Em meio a essa narrativa delicada, a câmera nos leva ao banco de passageiros, pra dentro da ambulância. É uma câmera intrusiva que nos faz cúmplices de tudo. São ângulos fechados de câmera na mão, em que até a cidade é vista de ângulos diferentes e pequenos. Em contrapartida paisagens e galáxias em formação aliviam o olhar em algumas cenas.

Toda a ação parece desalinhada e Heitor parece um louco obcecado por encontrar a namorada. Um louco que esbarra em uma criança de rua que sabe que Júlia ainda não ligou para aquele outro homem.
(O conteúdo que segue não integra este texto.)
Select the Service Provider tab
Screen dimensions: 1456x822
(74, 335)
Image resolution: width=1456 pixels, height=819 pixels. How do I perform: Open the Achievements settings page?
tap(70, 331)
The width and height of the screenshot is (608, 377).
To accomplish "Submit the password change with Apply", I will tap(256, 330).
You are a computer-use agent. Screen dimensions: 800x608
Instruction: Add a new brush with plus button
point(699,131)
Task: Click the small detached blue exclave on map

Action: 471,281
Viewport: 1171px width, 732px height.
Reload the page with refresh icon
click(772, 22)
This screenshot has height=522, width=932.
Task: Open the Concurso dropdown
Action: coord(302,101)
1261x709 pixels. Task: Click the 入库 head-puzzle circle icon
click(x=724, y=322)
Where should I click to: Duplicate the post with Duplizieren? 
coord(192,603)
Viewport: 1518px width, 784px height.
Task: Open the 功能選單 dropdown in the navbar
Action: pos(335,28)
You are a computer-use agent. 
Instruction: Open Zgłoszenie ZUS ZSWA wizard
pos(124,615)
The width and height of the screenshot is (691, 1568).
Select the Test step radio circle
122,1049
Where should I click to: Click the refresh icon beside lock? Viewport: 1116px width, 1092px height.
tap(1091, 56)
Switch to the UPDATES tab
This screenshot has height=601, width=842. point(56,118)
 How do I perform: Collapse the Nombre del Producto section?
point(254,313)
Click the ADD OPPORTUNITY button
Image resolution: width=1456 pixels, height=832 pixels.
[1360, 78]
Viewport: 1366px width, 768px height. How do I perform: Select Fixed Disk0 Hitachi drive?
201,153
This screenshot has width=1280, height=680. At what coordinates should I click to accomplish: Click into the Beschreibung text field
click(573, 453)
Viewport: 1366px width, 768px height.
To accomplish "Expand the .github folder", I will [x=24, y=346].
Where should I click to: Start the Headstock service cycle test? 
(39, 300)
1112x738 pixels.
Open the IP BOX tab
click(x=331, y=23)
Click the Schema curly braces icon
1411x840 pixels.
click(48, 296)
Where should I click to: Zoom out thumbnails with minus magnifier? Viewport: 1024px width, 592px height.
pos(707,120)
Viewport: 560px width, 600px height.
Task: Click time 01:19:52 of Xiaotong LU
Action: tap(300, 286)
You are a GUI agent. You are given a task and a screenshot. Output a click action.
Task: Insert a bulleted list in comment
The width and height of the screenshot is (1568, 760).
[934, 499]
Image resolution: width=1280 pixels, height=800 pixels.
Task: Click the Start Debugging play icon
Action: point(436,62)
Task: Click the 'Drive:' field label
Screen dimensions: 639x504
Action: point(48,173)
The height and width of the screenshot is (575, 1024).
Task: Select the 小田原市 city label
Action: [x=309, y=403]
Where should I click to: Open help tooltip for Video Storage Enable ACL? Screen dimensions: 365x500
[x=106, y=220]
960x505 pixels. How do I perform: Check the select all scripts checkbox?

Que vê seu rival a alguns metros, no mesmo engarrafamento, comprando flores pra quem? "Porque o vendedor de flores falou com ele e não comigo?" E o assaltante nem quer lhe assaltar: ele vem só para lhe abrir os olhos e lhe expor sua verdadeira e trágica situação, mas leva o relógio para não deixar tudo tão óbvio. A bateria do celular acaba e ele se perde. E parece que estamos diante do pior dia na vida de alguém. E é.

Até os letreiros finais são bonitos e o filme é de todos.

E sim, no final Júlia e Heitor se encontram. Mas já é o final pra nós e pra eles, principalmente para Heitor. Aliás, Marco Ricca numa boa atuação, principalmente nos momentos de raiva, é um outro motivo pra se assistir A Via Láctea, juntamente com todo o lirismo do filme. Excelente produção. Boas atuações. Fotografia difícil e instigante. Direção e roteiro, este último divido entre Lina e Aleksei Abib, compõem um filme lírico, poético e delicado. Um filme sobre um casal, uma cidade, o amor, e a morte.